Isla's a total destructive tornado today. I have no idea what got into her- it's like she woke up at 3am (oh wait, she did do that!) and said, "yes, I'm 13 months old today, time to destroy and conquer."
This morning after I had cleaned up at least 457 messes I locked her in the bathroom with me so I could get ready and she could ransack my bathroom drawers. At one point I looked down from blow drying my hair to see her bent half way over IN the drawer tossing things over her head. I was literally dodging flying faux-gold bangles and bottles of lotion. The days of relaxing as I get ready in the morning are most definitely over. I was day dreaming about when she was a baby and would sit in her bunny-chair outside the shower curtain. I'd peak out every now and then to see her sleeping or playing with a toy. Oh, I miss those days.

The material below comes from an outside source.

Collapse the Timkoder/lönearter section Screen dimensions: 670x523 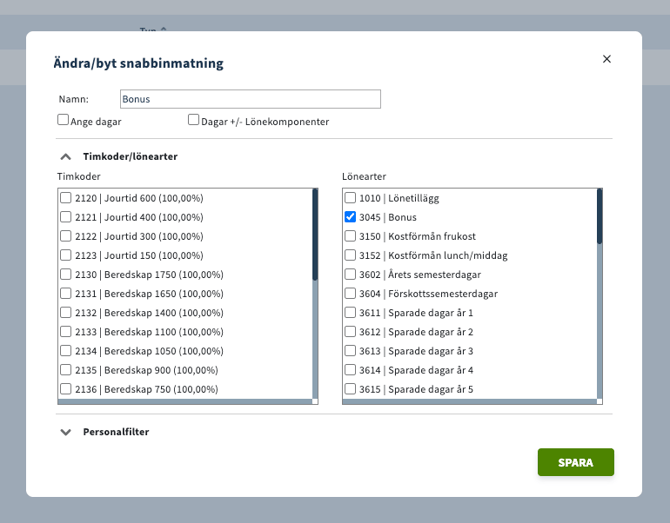66,157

In fact...I'm convinced I'm in another round of 'postpartum longing' (I hesitate to call it 'depression' because that's definitely not what it is--this is more of a 'reminiscent longing').
Since Isla's turned the big 'one' we've gotten more and more questions about when the 'next one' is coming. We are 'Planners' and have had the discussion ourselves but a definite timeline has not yet been established. I go over scenarios in my head and then keep coming back to one fact....and I've been wondering today if this is something that all parents go through or just something I'm dealing with at the moment.

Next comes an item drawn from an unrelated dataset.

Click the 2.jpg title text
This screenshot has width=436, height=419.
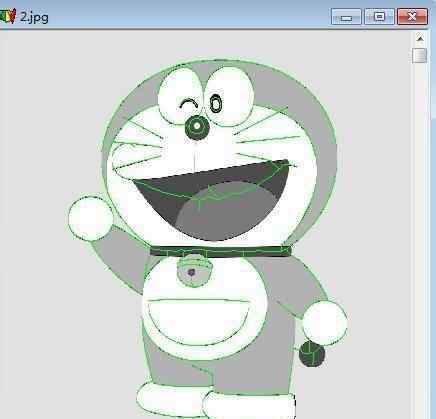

I miss my baby....but not the abstract 'baby' I missed before Isla was born or conceived...
I miss Isla as a baby.
I am so reminiscent of her little baby face, the way she crossed her feet anytime she was being held or eating in her chair.... how she was the very first thing I saw in the morning when she was sleeping next to me in her co-sleeper.... the way she would sleep on my chest or snuggle up to me late at night. (That's one seriously long run on sentence but that's kind of how my brain has been processing this).

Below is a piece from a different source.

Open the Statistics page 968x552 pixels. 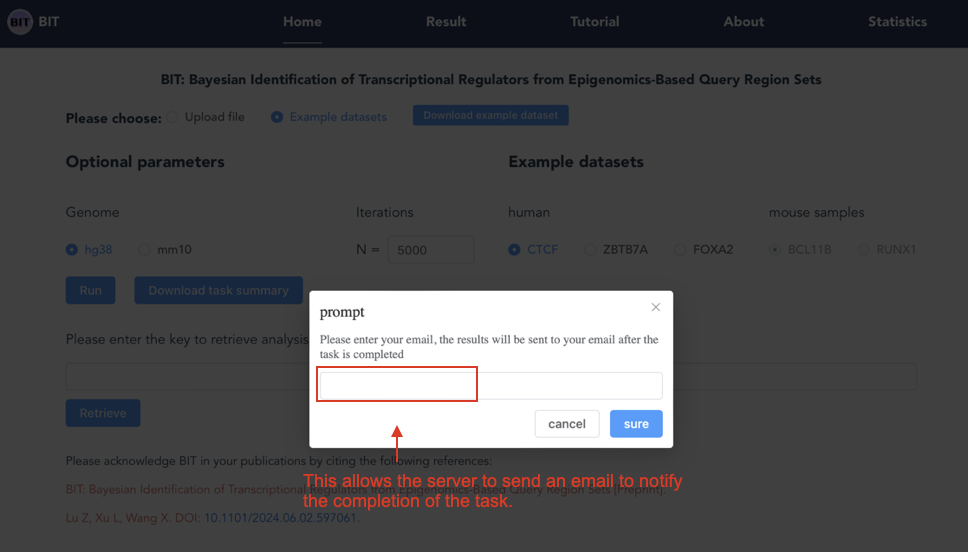[897, 22]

For some reason, I'm having a hard time connecting the 'tiny baby Isla' with the Isla I'm with every day. I know this is in large part because she has started looking older--she has a mouthful of teeth and cruises everywhere (she almost ran over the weekend!). She gabs gibberish to herself, laughs hysterically at her own antics and plays independently. The 'big girl Isla' is super-fun (she literally makes me laugh a million times a day), super busy (I'm exhausted!) and super challenging (she definitely loves to test boundaries and explore!) I hope I don't sound crazy here...but for so long when I rocked her to sleep or held her to my chest I literally felt connected to her.....like our hearts were one. Over the past couple months I've lost that feeling and I'm not sure if it was the passing of nursing (she only requests nursing 3 times a day now) or because she's become more independent but I really didn't expect that feeling to go away as she grew. It is definitely one of the things I miss the very most.
I know all of these things are 'normal'--Isla's development is completely normal, my feelings about missing my baby are completely normal, even the fact that I don't know why I'm posting about this or how to wrap it up is well, completely normal (and so typical for me, right?! :)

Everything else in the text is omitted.